Bladder cancer is one of the most common malignant carcinomas in humans. The disease affects more frequently men than women and the mean age at diagnosis is 68 years. Symptomatology is present in early stages of the disease and the tumor is usually located exclusively in the bladder. Extension of the disease outside the bladder is diagnosed only in a small percentage of the patients at their presentation.
The main symptom of bladder cancer is hematuria. Less common symptoms are pain during urination (dysuria) or frequent urination. As a result, each case of hematuria should be examined by the urologist with the suspicion of bladder cancer. Ultrasound examination of the bladder and the urine cytology are useful tests for the diagnosis of bladder cancer. Nevertheless, cystoscopy is the most important examination. The latter test is performed by inserting a special instrument through the urethra into the bladder and the urologist evaluates the morphology of the bladder mucosa.
The examination is not painful when carried out under local or general anesthesia. Therefore, the diagnosis of bladder cancer most often arises after cystoscopy and visual recognition of the characteristic image of exophytic tumor. Urine cytology significantly contributes to the diagnosis since cancer cells are detected in the urine.

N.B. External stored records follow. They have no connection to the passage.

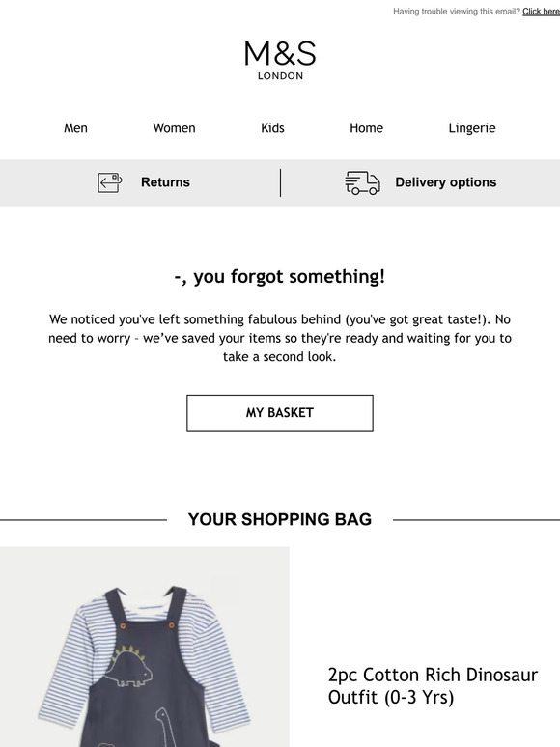The height and width of the screenshot is (747, 560).
Task: Browse the Lingerie category
Action: tap(472, 128)
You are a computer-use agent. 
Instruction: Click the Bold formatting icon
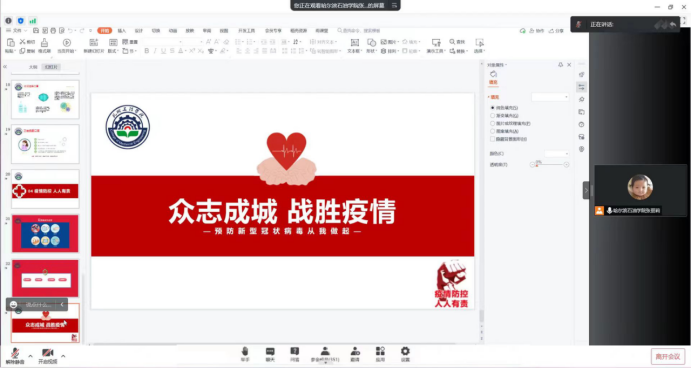147,51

The final diagnosis is set by the histological examination of biopsy samples taken from the tumor. A biopsy will also determine the aggressiveness of the tumor and the extent of bladder wall involvement. It is worth noting that for small lesions with low aggressiveness, the resection of the tumor for the performance of biopsy is adequate treatment.

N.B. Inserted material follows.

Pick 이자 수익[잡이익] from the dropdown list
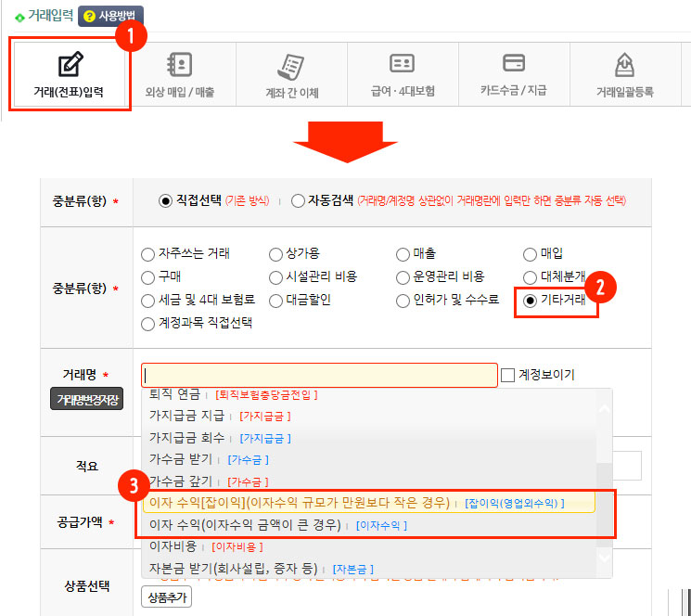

The prognosis of bladder cancer depends on the depth and extent of the tumor in the bladder wall and the degree of differentiation of tumor cells. If the muscular layer of the bladder wall (clinical stage Ta, T1, CIS) is not involved, the 5-year survival ranges from 82-100% with proper treatment. Involvement of the muscular layer without any extension outside the bladder (clinical stage T2) is associated with 63 – 83% 5-year survival rate. Extravesical extension of the tumor is characterized by poor prognosis.
⇒ Transurethral Resection
Superficial bladder tumors are treated with transurethral resection. But it is worth noting the high rate of recurrence with over 80% of cases expected to have at least one recurrence after initial treatment. The periodically repeating cystoscopy with ablation is often sufficient in low-grade tumors. Alternative means such as repeated injections of chemotherapeutic agents into the bladder are necessary to address intermediate grade tumors. The injections significantly reduce the recurrence rates and the incidence of tumor progression to more aggressive neoplasm. In case of tumors extending to muscular layer or across the bladder wall, transurethral resection is not indicated. These patients are candidates for radical cystectomy if there is no evidence of distant metastasis. Systemic chemotherapy and local radiation therapy are also management options but are usually limited to the patients that are not fit or are not willing to undergo radical cystectomy.
⇒ Laparoscopic Radical Cystectomy
Radical cystectomy is considered to be one of the most demanding urologic procedures. It can be performed by open or laparoscopical approach. Despite the higher technical challenge of laparoscopic cystectomy in comparison to open surgery, the laparoscopic approach is associated with less perioperative morbidity and faster recovery. The surgery involves the complete removal of the bladder along with fatty tissue around the bladder and lymph nodes. In addition, the prostate and seminal vesicles are removed in male patients while the uterus, fallopian tubes, ovaries as well as the anterior vaginal wall are removed in the female patients. An appropriate procedure to restore the urinary tract is concomitantly performed in order to restore the urinary tract. There several different techniques to restore the urinary tract such as the drainage of urine into a small segment of bowel which releases its content to a urostomy bag attached on the abdominal wall (ileostomy), the construction of a pouch by bowel which is used as artificial bladder (continent pouch).
• Prognosis After Cystectomy
Overall, radical cystectomy offers disease free survival during the first 5 years in 60-70% of patients. Disease free survival up to 77% at 10 years is possible if the tumor was limited to the bladder during surgery. Extravesical extension significantly limits disease-free survival to 44% of the patients while the presence of lymph node involvement further reduces the above rate to 34%.
• Postoperative course After Laparoscopic Cystectomy
Laparoscopic radical cystectomy is associated with significantly faster recovery of the patient in comparison with open cystectomy. The patient is mobilized on the day of surgery and fed with the return of normal bowel on the fourth postoperative day. Discharge day is scheduled one week after surgery while ureteral catheters (inserted intraoperatively) are removed 2 weeks after surgery.
Complications are limited when the surgery is performed in a specialized center with extensive experience. The most common complications are postoperative ileus, fever, and leakage of urine. These complications are in the majority of cases treated conservatively. Other complications are disturbed wound healing, thrombosis or embolism, injury of adjacent organs and lymphocele. Mid-term complications include ureteral strictures at sites where the ureter is sutured to bowel, compromised renal function, formation of kidney stones and infection.